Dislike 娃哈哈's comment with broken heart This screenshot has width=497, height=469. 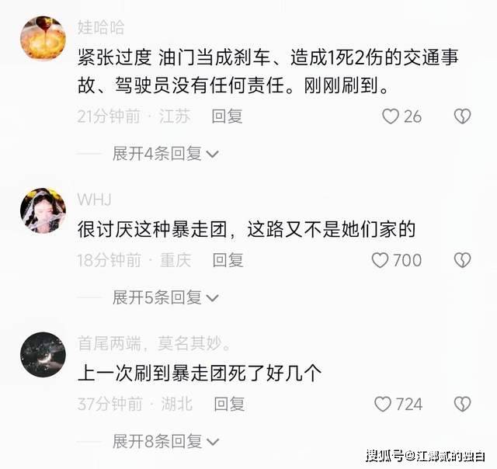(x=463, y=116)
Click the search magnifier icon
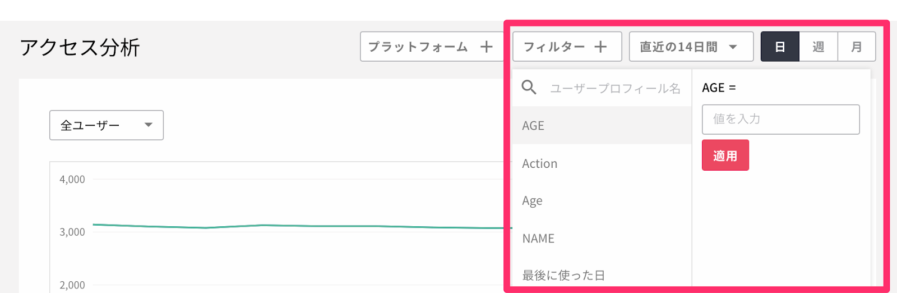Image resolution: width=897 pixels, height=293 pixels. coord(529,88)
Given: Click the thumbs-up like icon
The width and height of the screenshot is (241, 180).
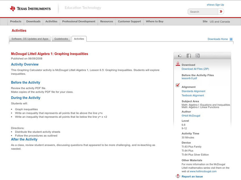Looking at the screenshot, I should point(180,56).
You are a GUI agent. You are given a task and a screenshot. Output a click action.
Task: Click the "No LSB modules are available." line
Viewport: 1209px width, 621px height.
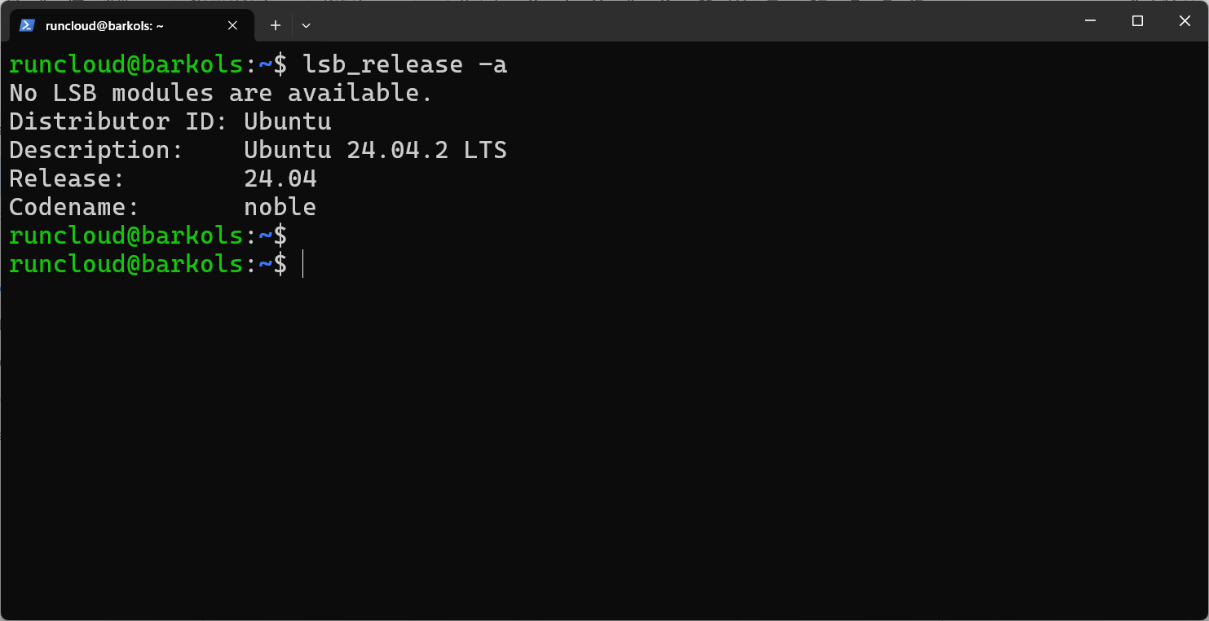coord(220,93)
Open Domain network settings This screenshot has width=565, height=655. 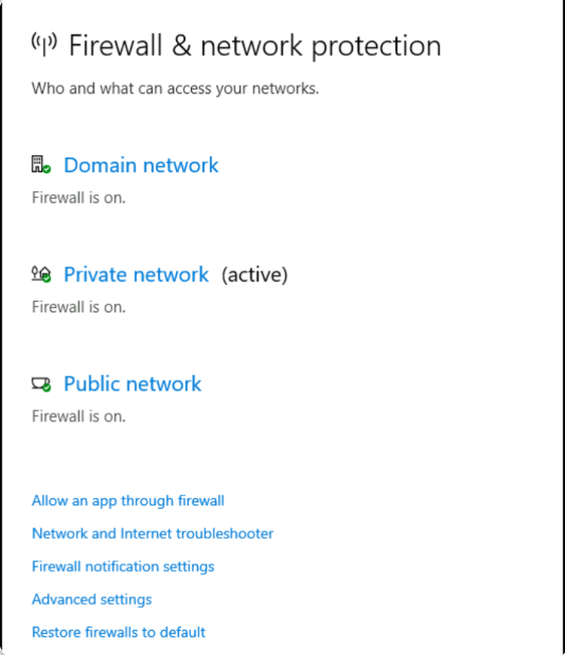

• _Work instruction_
Each line from the one containing "Viewport: 1209px width, 621px height." through the last line of the entries above should be duplicated exactly, both included; leave out pictures and add nothing.

• _Output for this exercise_
Viewport: 1209px width, 621px height.
coord(220,93)
Open Domain network settings This screenshot has width=565, height=655. 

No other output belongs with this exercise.